Of course he doesn’t mean in the literal way, that every Wing Chun punch must kill it’s intended target but the message couldn’t be clearer, more obvious and is an important one all students should know and remember.
Self-defence requires that you can hit hard – and where necessary – hit first. No messing about, no second chances – just hit hard and make sure it does the job it was sent to do.
Many Wing Chun students wrongly believe Ving Tsun punches rely on quantity over quantity – that’s not about hitting hard, it’s about hitting lots and overwhelming your opponent.
And yes there is an element of that – when you’ve got someone on the back foot you sure as well better not let them off – you NEVER give an attacker, someone trying to hurt you a second chance.

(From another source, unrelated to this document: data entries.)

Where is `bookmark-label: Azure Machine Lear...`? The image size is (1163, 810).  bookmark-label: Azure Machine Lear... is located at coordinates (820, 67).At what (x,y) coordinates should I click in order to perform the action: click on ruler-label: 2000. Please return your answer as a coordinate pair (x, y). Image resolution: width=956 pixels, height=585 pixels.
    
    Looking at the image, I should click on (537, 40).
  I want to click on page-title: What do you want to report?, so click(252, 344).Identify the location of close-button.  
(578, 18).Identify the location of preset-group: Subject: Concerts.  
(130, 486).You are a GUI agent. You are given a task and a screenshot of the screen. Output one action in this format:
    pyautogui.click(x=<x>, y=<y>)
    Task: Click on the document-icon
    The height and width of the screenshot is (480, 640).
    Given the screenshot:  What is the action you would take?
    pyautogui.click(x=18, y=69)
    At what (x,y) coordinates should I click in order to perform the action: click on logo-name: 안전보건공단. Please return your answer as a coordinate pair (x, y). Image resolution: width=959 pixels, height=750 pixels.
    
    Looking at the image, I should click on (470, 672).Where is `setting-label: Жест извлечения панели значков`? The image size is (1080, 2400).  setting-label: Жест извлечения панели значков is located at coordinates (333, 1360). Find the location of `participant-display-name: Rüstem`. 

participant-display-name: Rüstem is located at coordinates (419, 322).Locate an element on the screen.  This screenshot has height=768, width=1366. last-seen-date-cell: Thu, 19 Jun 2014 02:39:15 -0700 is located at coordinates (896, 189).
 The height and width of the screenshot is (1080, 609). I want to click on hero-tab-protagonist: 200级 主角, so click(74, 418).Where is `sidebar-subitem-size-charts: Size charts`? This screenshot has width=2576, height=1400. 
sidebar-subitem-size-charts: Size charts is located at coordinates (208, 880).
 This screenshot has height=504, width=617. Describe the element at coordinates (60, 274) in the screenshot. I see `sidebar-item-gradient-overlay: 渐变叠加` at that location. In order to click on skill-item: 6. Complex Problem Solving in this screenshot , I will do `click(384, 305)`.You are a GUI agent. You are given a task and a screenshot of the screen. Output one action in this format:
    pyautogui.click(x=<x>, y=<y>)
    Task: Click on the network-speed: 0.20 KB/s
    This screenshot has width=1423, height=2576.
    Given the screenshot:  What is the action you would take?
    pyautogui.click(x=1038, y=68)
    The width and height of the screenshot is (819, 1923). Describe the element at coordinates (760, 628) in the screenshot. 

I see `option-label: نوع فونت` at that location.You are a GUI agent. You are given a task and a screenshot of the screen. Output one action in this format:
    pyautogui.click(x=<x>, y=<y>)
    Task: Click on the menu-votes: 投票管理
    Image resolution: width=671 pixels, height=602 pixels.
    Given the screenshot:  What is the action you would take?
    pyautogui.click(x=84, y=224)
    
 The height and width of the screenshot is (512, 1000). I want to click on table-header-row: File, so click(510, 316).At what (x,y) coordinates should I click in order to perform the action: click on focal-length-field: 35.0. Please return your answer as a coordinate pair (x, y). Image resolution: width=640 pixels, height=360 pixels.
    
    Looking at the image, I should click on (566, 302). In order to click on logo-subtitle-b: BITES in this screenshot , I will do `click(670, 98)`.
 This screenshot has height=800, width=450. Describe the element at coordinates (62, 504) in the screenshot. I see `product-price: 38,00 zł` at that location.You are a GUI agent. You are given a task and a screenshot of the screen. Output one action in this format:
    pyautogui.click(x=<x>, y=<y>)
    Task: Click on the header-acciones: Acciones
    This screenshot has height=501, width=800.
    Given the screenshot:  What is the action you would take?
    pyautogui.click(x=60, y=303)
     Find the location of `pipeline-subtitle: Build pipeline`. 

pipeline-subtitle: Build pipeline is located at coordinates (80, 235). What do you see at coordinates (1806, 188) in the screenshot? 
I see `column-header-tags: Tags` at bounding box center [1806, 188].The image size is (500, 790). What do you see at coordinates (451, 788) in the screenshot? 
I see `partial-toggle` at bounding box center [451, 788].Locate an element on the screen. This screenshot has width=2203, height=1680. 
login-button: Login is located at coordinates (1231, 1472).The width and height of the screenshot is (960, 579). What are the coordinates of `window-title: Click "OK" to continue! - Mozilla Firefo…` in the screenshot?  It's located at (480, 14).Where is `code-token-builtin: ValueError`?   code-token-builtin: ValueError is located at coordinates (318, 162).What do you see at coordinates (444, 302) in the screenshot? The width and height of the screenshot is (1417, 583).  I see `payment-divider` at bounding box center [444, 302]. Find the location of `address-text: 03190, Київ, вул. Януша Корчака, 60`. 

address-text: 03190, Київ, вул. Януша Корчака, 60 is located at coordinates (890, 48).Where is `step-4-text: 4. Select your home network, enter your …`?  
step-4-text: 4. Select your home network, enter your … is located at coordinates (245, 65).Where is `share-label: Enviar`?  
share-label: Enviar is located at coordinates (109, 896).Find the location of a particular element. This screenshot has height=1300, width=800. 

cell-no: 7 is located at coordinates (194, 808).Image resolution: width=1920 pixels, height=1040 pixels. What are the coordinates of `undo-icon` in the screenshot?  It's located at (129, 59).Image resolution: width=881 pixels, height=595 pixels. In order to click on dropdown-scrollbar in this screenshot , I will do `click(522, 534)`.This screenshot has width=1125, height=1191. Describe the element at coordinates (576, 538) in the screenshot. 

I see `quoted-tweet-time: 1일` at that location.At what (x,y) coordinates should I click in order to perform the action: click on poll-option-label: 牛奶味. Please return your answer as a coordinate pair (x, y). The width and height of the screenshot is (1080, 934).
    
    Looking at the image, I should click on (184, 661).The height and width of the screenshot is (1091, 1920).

So can you make sure that every Wing Chun punch you throw counts, does the damage it’s intended to and with the mindset that “every punch must kill!”
It comes down to timing
Timing is everything – from hitting accurately through to hitting hard. In fact most Wing Chun students incorrectly think that timing is landing your punch. There is much, much more to it.
Power generation for that matter – getting perfect timing so that your first strike lands as soon as your front foot hits the floor – landing your punch with ALL your body weight and not just your arm.
It boils down to mentality
Ever looked around the class and seen students chatting away as they run through techniques, hitting bags and pads while looking around and just being lazy with their technique?
It’s all about attitude and focus.
You have to train with the right mentality, you have to train with intent and hit pads and bags with everything you’ve got.
That’s different to being nasty or hurting your partners. It’s about practising and training as though your were fighting for your life – if you had to turn up the power… then it’s just a case of following through, not pulling your punches.
Intent and a ‘serious’ attitude is vital.
It comes back to training
Over the years I’ve lost count of the time wasters who’ve asked for various exercises to make x, y and z better. Students looking for secrets, gathering as much information as they can… but NOT training what they know.
The best way to get better is to punch, then punch some more, and some more… only when you’re already hitting ‘stuff’ lots should you start to look at ways to improve.
What’s the point of seeking MORE knowledge before you’ve even applied your existing knowledge and paid with some blood, sweat and tears?!
Your Wing Chun punch should be fast, it should be accurate and it should be hard. It must have the power to finish fights.
In the words of Grandmaster Leung Ting – “Every punch must kill!”.